Lisa Ann Richey is Researcher at the Centre for Development Research in Copenhagen, Denmark. She was a post-doctoral Fellow at Harvard University where she carried out research in the Kilimanjaro Region of Tanzania, examining the relationship between gender, household wealth, meanings of modernity and perceptions and use of family planning. This research followed upon her PhD dissertation on family planning and population policy in Tanzania, received in 1999 from the University of North Carolina at Chapel Hill. She is currently researching comparative population issues in Uganda and Tanzania. She also teaches on the relationship between donor priorities, international discourse on gender and development, and local-level interventions in Africa at the Centre of African Studies, Copenhagen University.
Kathleen Staudt is Professor of Political Science at the University of Texas at El Paso. She is Faculty Co-ordinator for the Institute for Community-Based Teaching and Research, and Director of the Center for Civic Engagement. She is a scholar-activist, is involved in various community organisations (including cross-border organisations) and has published eleven books and many articles and chapters. These include, among others, Policy, Politics and Gender (Kumarian Press, 1998) and the edited collection Women, International Development and Politics: The Bureaucratic Mire (Temple, 1997).
Nelly P. Stromquist (PhD Stanford University) is Professor of International Development Education at the University of Southern California. She has considerable experience in formal and non-formal education, particularly in Latin America and West Africa. Her research interests focus on issues of gender equity, educational policies and practices and adult literacy – themes that she examines from a critical theory perspective. She has published widely; her most recent works include authoring Literacy for Citizenship: Gender and Grassroots in Brazil (SUNY, 1997), editing Women in the Third World: An Encyclopedia of Contemporary Issues (Garland, 1998) and co-editing (with Michael Basile) Politics of Educational Innovations in Developing Countries (Garland, 1999).

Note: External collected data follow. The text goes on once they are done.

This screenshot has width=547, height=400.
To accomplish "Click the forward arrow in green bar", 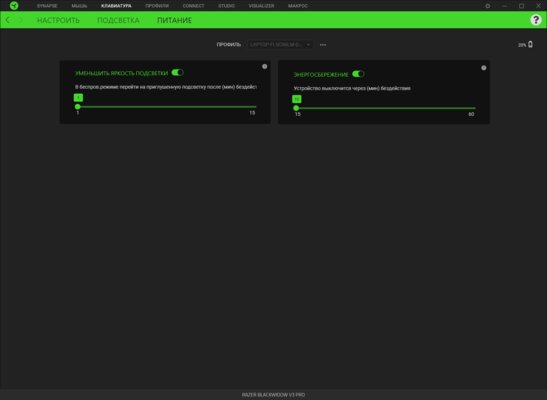I will click(21, 20).
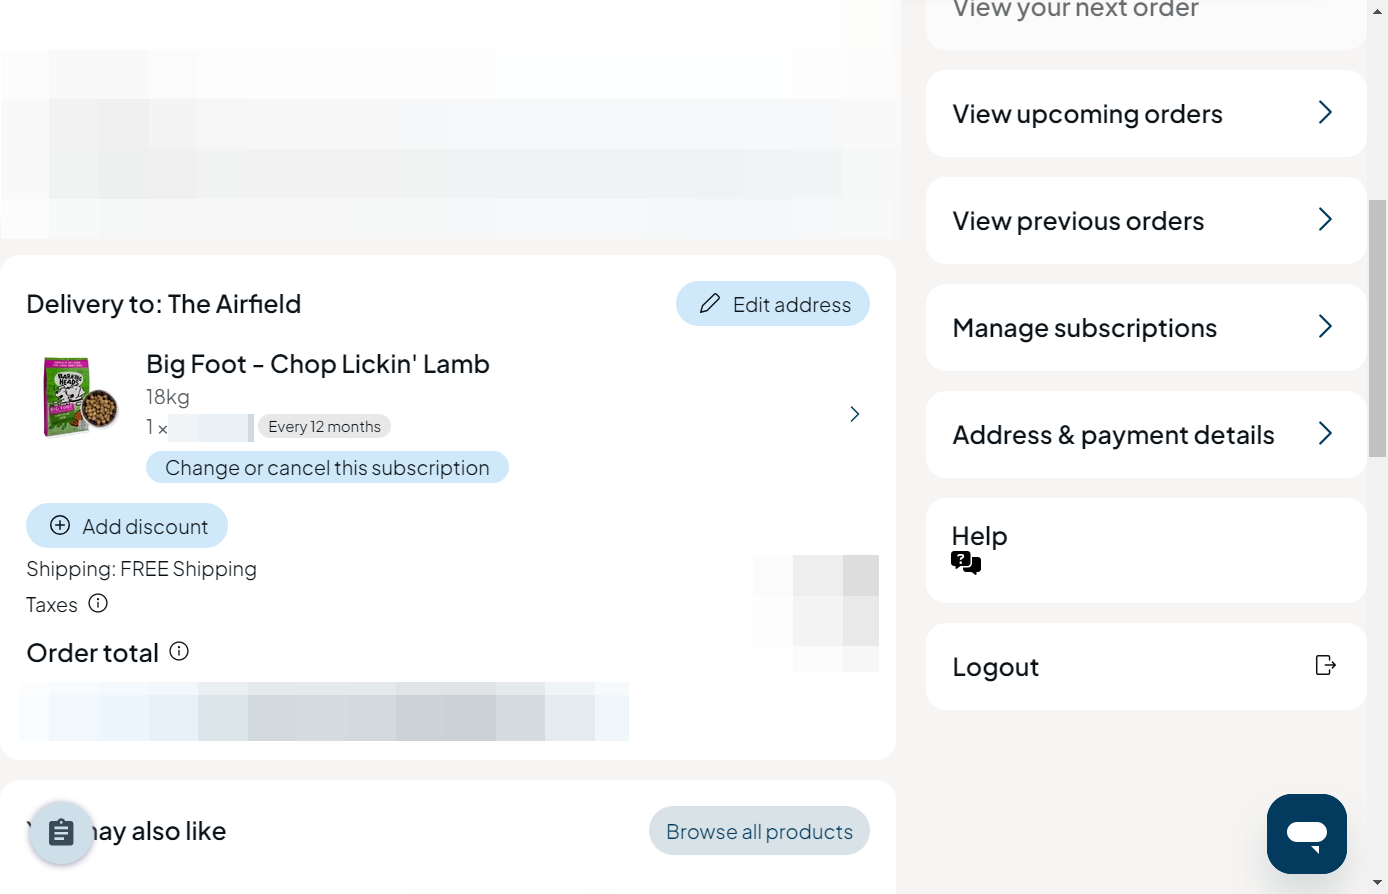
Task: Click the Add discount button
Action: (x=127, y=526)
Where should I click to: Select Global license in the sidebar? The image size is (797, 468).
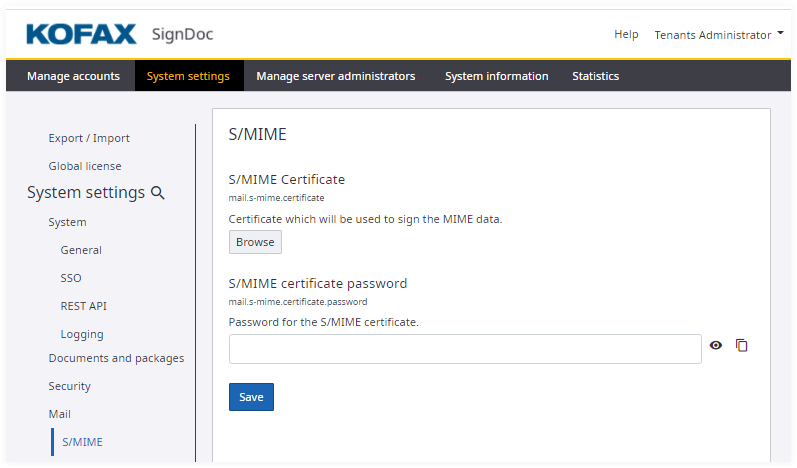85,166
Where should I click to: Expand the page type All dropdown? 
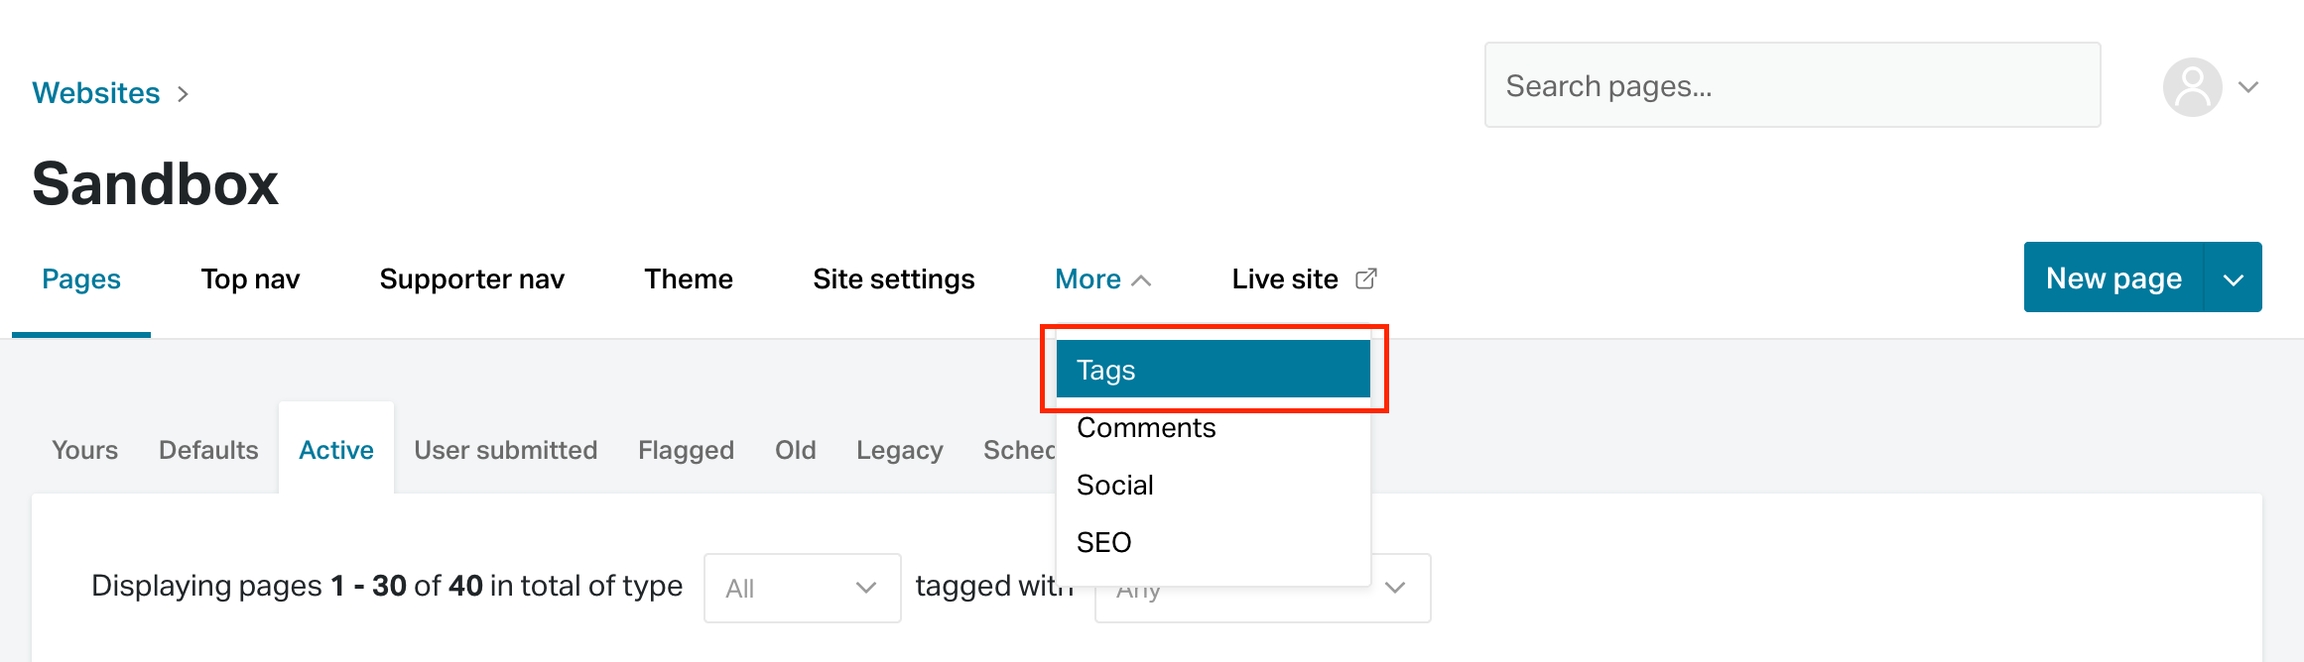[801, 588]
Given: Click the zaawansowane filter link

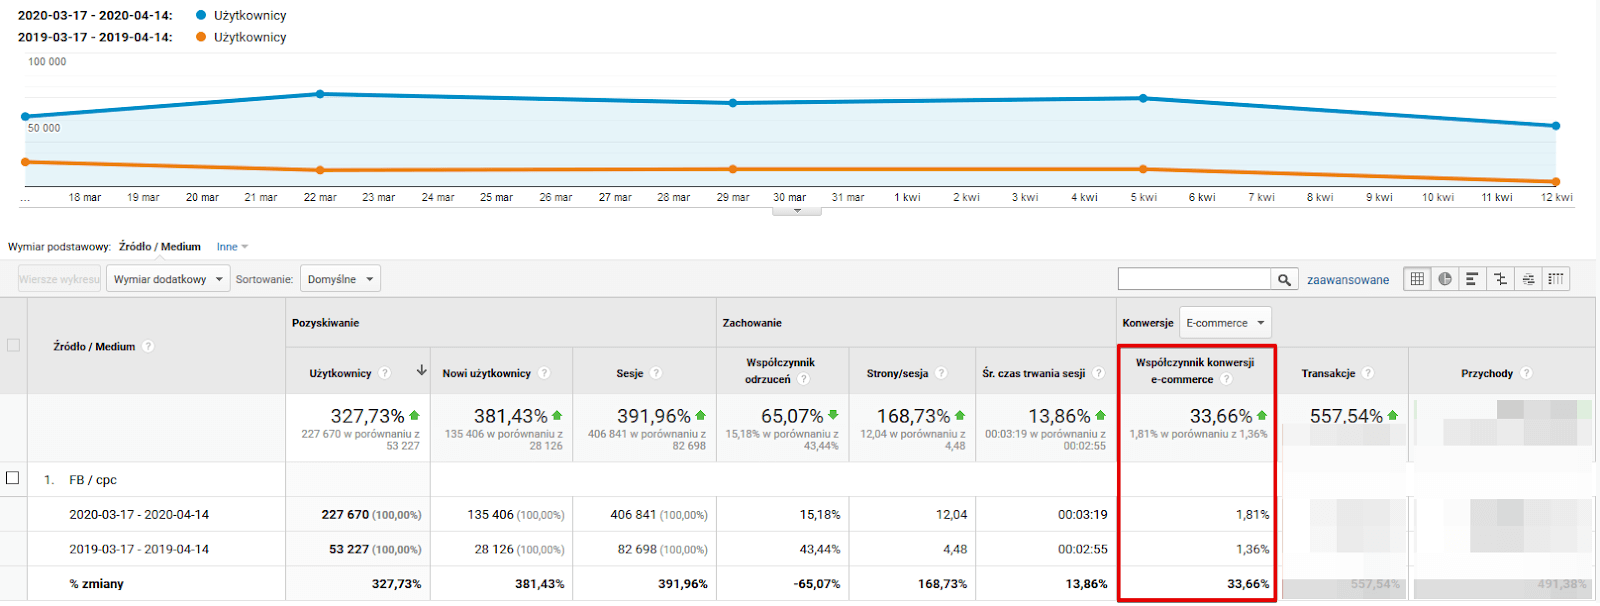Looking at the screenshot, I should (x=1348, y=280).
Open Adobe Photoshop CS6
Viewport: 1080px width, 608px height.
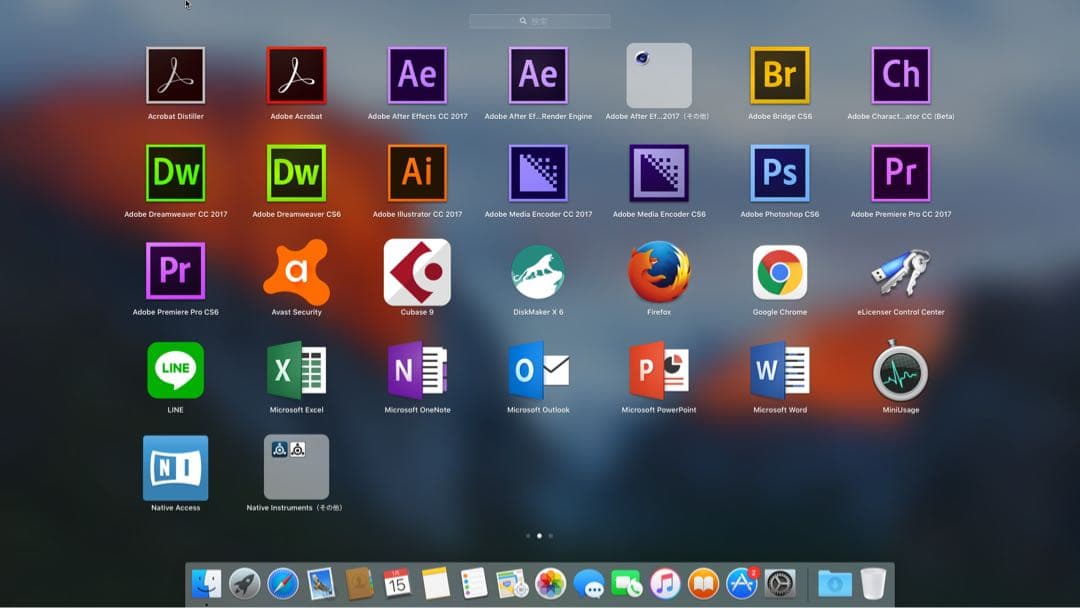click(779, 174)
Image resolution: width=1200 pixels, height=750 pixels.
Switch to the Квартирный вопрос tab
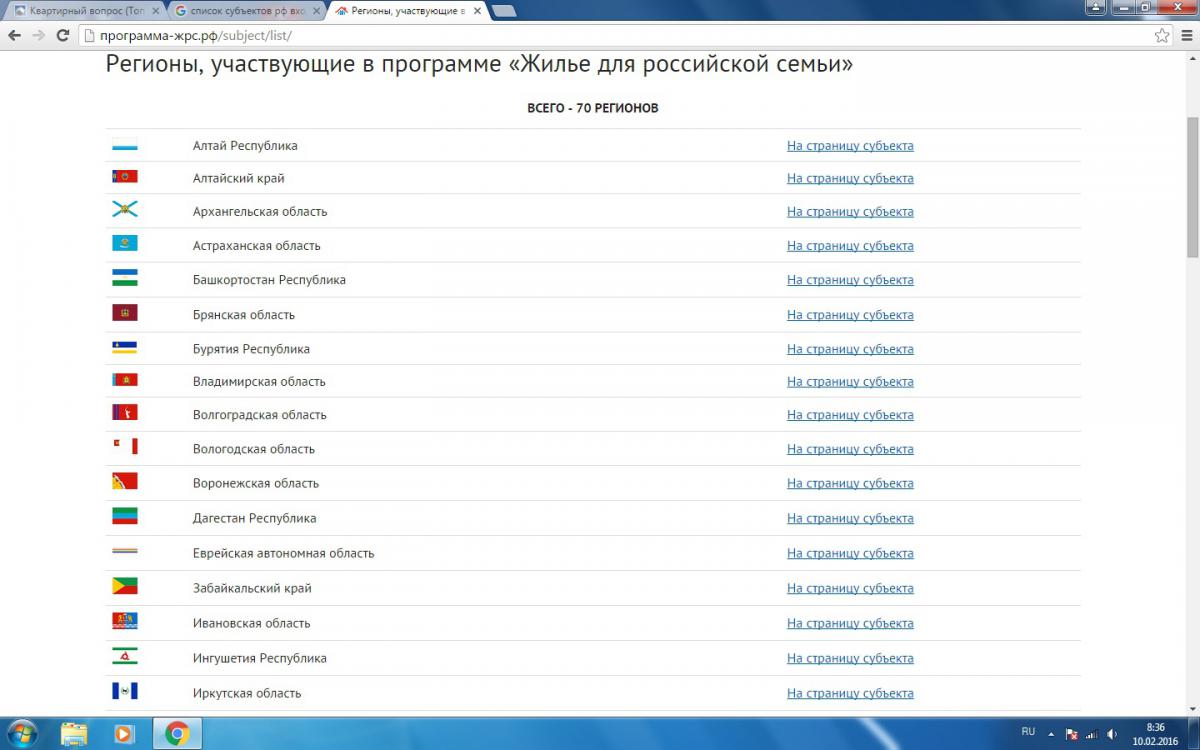tap(80, 11)
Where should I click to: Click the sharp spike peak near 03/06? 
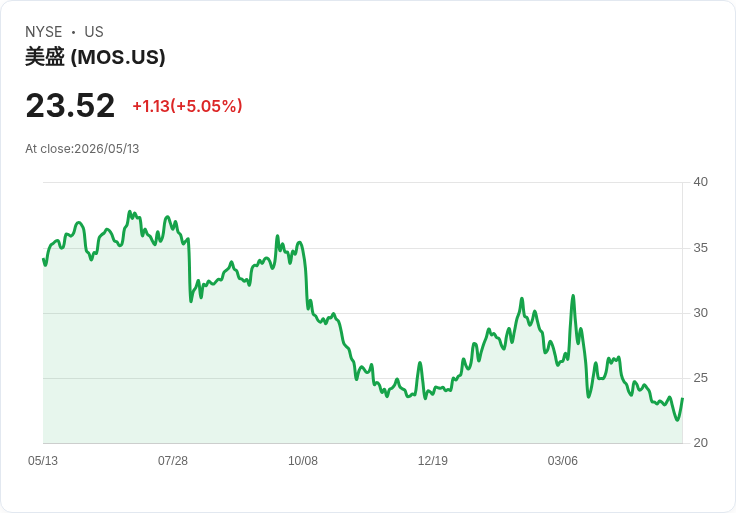[573, 296]
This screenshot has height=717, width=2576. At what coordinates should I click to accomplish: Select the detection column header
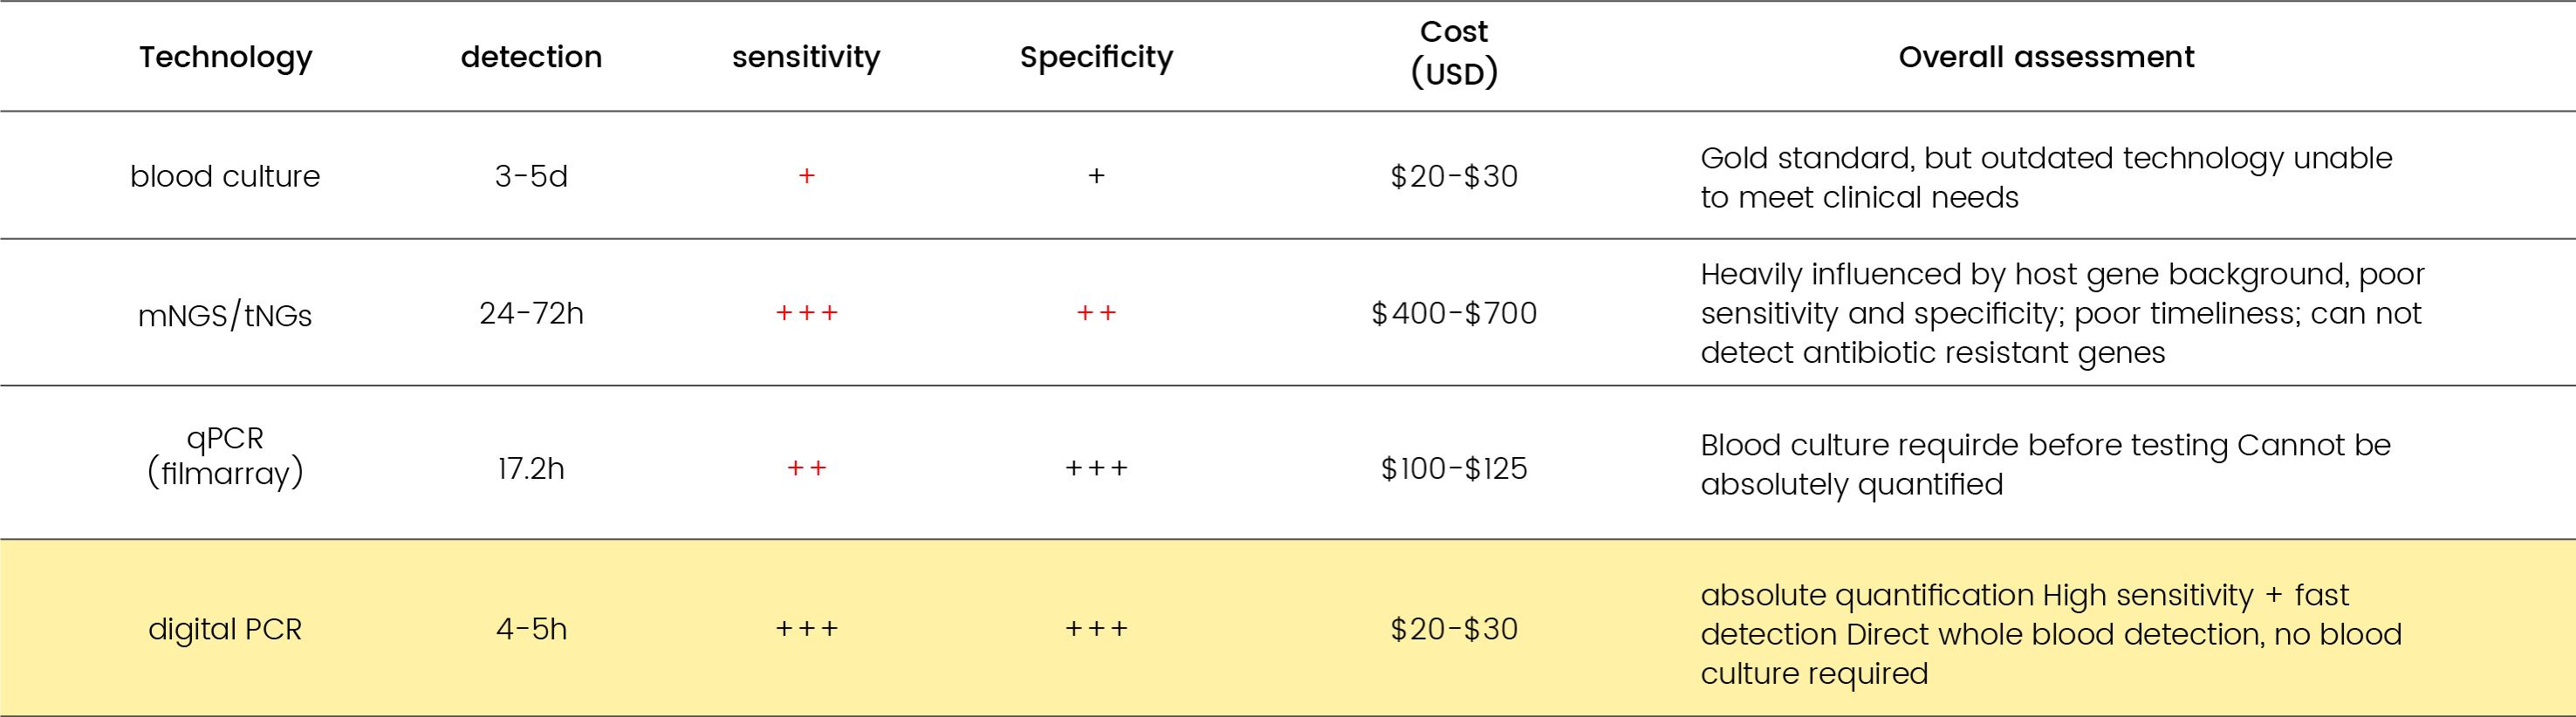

Gillian Youngs is an international political economist and has taught in the UK and Hong Kong. She currently lectures at the Centre for Mass Communication Research, University of Leicester, UK. Her publications include International Relations in a Global Age: A Conceptual Challenge (Polity Press, 1999) and the edited collection Political Economy, Power and the Body: Global Perspectives (Macmillan, 2000). She has published on concepts and theories of globalisation, feminist approaches to and women’s use of the Internet in international contexts, and linkages between technological and cultural processes. Her practice-based research has included involvement in the UNESCO/Society for International Development Women on the Net project. She is co-editor of International Feminist Journal of Politics and associate editor of Development.